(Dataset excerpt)
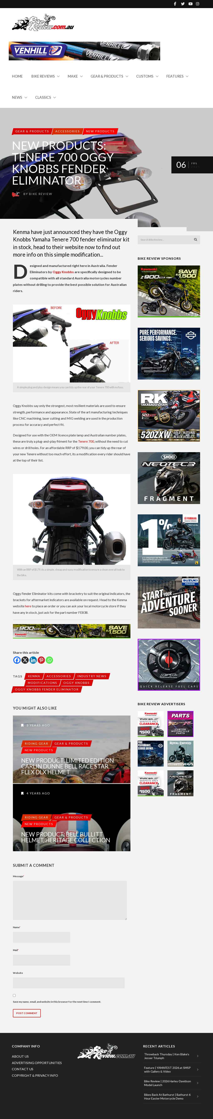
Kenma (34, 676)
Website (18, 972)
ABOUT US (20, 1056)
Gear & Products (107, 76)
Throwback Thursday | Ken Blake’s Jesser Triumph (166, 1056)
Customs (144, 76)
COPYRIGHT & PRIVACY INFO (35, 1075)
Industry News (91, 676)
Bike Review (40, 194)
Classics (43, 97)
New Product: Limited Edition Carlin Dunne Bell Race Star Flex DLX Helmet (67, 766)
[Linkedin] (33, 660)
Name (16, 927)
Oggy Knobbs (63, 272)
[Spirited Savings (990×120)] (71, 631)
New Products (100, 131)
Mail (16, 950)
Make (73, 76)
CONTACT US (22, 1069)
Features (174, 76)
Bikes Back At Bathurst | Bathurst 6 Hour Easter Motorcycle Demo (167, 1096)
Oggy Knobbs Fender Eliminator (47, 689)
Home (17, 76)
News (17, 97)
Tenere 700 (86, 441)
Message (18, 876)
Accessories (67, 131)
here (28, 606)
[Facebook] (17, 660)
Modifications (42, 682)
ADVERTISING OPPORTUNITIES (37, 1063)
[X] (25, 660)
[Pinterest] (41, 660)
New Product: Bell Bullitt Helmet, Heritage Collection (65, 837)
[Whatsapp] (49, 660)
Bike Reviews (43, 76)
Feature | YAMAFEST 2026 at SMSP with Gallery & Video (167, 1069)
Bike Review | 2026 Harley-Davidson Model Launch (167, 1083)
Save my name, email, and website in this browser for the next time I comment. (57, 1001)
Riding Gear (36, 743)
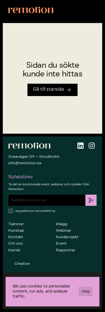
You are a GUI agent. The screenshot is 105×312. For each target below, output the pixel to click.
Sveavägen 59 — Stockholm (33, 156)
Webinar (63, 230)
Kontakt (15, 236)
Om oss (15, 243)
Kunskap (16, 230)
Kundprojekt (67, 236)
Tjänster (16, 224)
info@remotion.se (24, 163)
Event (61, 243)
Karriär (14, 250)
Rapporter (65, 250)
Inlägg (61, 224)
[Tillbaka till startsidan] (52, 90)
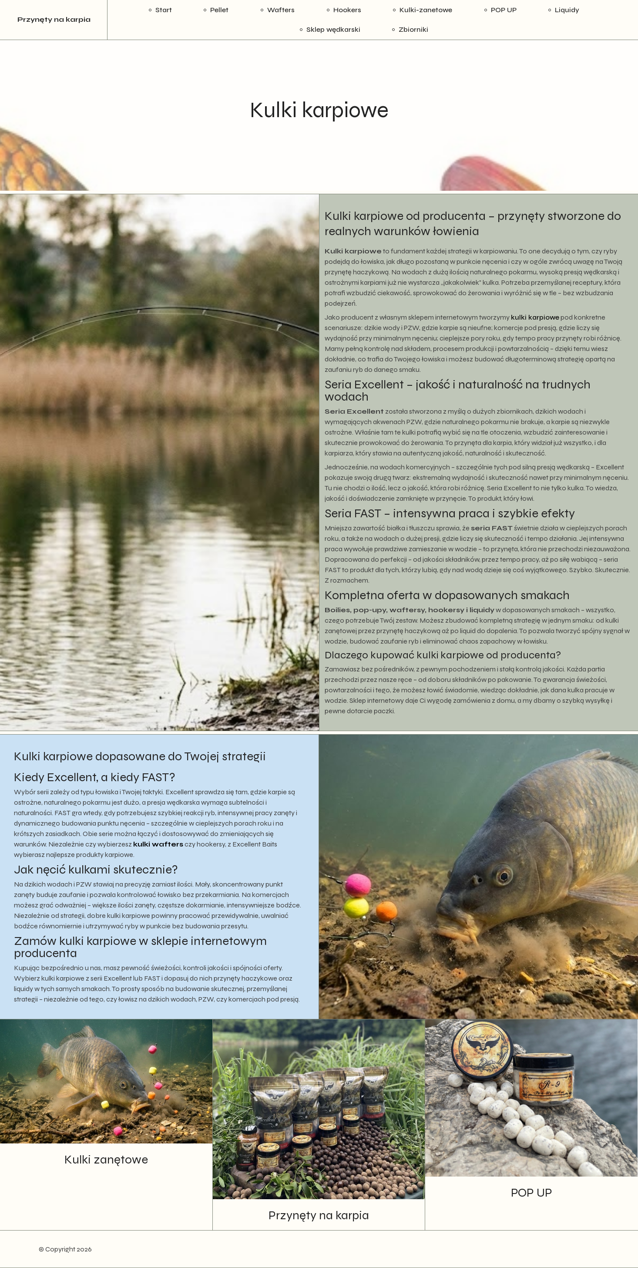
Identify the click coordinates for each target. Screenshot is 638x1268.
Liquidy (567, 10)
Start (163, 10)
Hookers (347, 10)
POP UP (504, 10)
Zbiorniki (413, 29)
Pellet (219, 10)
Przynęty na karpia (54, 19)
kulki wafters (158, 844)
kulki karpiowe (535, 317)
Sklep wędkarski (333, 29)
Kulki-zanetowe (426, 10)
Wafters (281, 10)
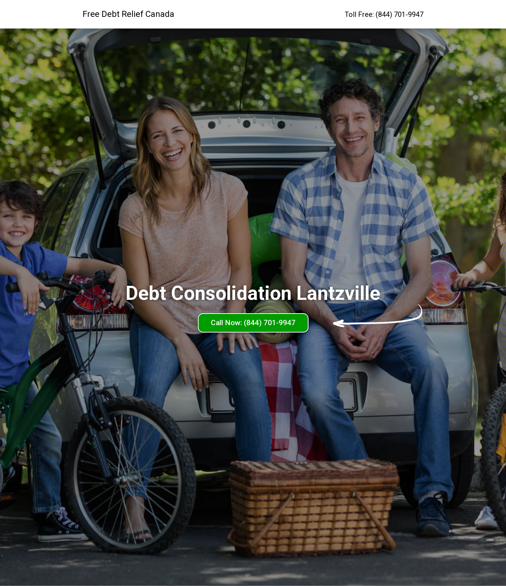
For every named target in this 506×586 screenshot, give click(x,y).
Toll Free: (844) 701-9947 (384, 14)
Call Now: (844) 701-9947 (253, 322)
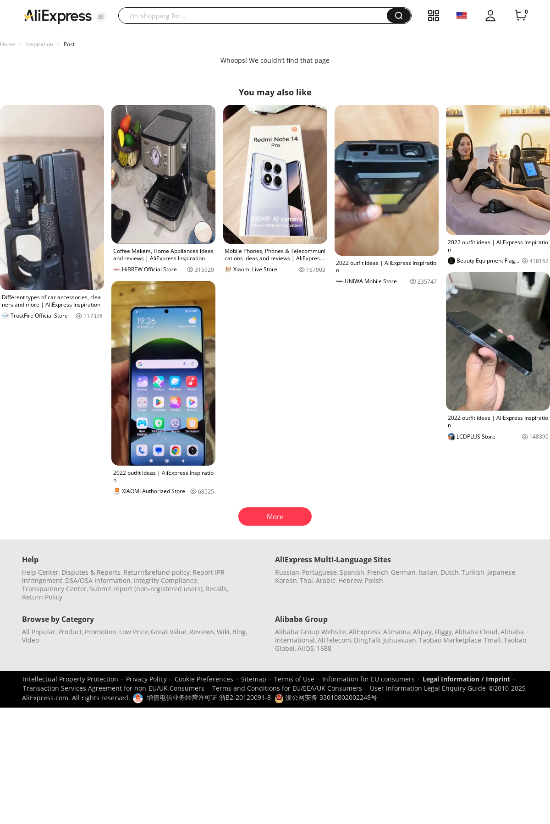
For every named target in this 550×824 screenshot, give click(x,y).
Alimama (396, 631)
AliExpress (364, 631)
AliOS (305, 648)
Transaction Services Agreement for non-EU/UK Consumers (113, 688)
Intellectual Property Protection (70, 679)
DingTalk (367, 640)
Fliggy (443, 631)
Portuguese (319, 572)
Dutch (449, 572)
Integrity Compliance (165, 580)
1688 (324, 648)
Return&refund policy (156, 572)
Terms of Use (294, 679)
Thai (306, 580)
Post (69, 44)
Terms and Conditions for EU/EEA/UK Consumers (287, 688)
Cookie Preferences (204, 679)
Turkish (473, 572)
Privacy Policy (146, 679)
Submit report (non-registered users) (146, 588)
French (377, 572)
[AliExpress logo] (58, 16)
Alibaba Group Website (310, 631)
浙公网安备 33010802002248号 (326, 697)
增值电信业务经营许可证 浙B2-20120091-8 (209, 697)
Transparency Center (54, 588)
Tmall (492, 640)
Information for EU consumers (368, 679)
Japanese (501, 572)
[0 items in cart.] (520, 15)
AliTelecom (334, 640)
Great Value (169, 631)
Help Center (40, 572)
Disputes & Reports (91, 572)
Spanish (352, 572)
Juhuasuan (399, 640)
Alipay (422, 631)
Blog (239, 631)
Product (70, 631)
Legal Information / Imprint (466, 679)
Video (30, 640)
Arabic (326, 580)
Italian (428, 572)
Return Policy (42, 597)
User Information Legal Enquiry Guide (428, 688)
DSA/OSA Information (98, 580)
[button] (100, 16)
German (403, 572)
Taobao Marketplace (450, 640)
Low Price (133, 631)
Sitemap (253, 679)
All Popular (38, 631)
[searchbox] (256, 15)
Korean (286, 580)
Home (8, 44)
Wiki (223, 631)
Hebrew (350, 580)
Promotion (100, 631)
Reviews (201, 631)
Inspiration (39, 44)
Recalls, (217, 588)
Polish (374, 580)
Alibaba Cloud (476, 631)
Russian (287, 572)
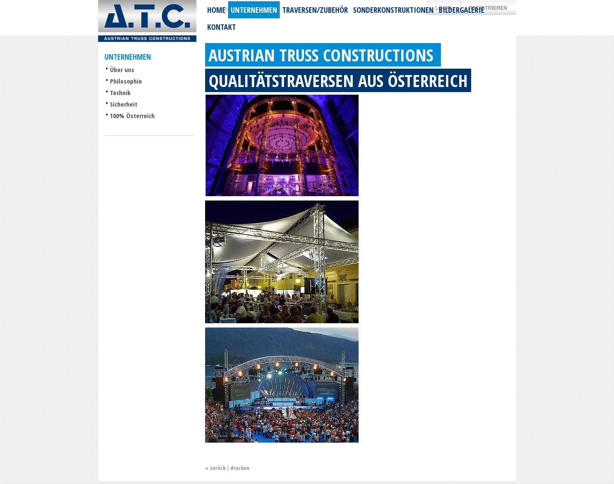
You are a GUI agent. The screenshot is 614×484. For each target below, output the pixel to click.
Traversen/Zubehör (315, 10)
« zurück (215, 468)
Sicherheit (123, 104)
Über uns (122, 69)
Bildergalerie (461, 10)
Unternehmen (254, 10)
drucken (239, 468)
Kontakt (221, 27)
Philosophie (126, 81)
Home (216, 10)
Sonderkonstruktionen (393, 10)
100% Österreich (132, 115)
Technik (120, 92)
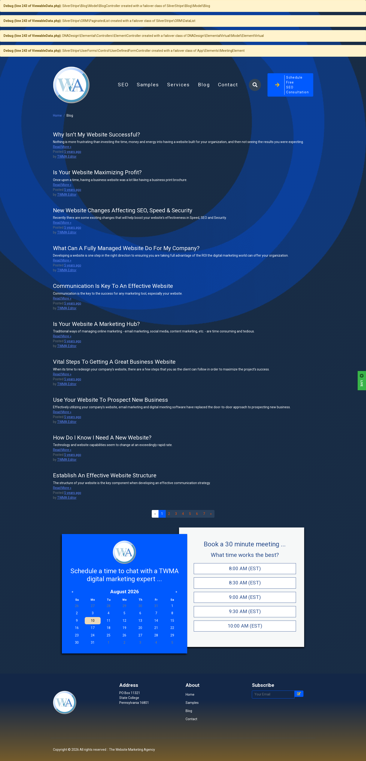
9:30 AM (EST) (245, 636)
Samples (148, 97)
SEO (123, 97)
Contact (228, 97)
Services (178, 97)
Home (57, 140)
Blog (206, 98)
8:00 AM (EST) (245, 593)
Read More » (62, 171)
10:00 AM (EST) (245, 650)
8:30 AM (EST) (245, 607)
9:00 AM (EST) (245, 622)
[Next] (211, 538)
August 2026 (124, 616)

### To be done
Locate each line in the material above that contains the word "agent" and copy those lines.

### Exercise solution
You are a GUI agent. The screenshot is 105×312. For each target below, output the pixel to click.
You are a GUI agent. The screenshot is 614×484. For each target below, output the pixel to click.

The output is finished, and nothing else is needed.